Smirnowa wymusiła dyskwalifikację Charłan
Smirnowa oprotestowała zachowanie rywalki, domagając się jej dyskwalifikacji. Siedziała około 50 minut na planszy, czekając na werdykt sędziów, którzy ostatecznie ukarali Charłan dyskwalifikacją, ale nie przyznali zwycięstwa Rosjance, wobecz czego obie szablistki zostały wyeliminowane.
Ukraińska szablistka za odmowę uściśnięcia dłoni rywalce została ukarana przez FIE czarną kartą, co oznaczało dwumiesięczne zawieszenie w zawodach – Charłan nie wziełaby udziału w druzynowym Pucharze Świata przez co straciłaby punkty niezbędne do zakwalifikowania się do igrzysk olimpijskich 2024 w Paryżu.
Charłan to jedna z najwybitniejszych szablistek w historii
33-letnia Charłan to jedna z najbardziej utytułowanych szablistek w historii, multimedalistka igrzysk olimpijskich i mistrzostw świata oraz mistrzostw Europy. W swojej kolekcji ma między innymi złoto olimpijskie z drużyną z Pekinu 2008, srebro olimpijskie z drużyną z Rio de Janeiro 2016 oraz dwa brązowe medale olimpijskie indywiduwalne z Londynu 2012 i Rio 2016.
Ukrainkę wsparł przewodniczący Międzynarodowego Komitetu Olimpijskiego (MKOl), były szermierz i medalista olimpijski, Thomas Bach, twierdząc, że mimio dyskwalifikacji FIE przyzna zawodniczce „dziką kartę” do startu w igrzyskach w Paryżu.
FIE cofnęła dyskwalifikację Charłan po interwencji Bacha
FIE anulowano więc dyskwalifikację i dopuściłó Charłan do występu w drużynowym turnieju Pucharu Świata.
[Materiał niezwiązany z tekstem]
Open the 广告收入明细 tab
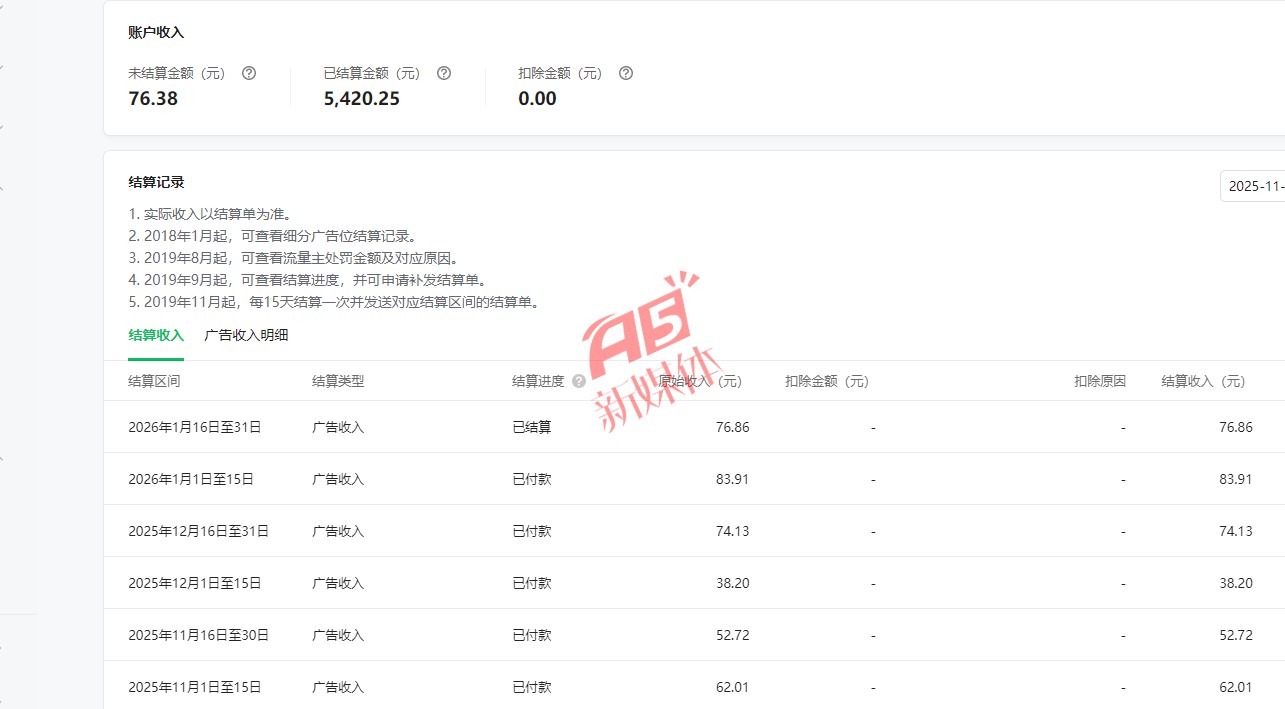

– Dokładnie omówiliśmy tę kwestię i spotkaliśmy się z Charłan. Ponadto, po konsultacji z Międzynarodowym Komitetem Olimpijskim (MKOl), uważamy, że ta decyzja jest zgodna z duchem olimpijskim. Będzie to również sygnał wrażliwości i zrozumienia dla wszystkich federacji sportowych, ponieważ świat stoi przed ogromnymi wyzwaniami
– oznajmił tymczasowy szef Międzynarodowej Federacji Szermiercze, Emmanuel Katsiadakis.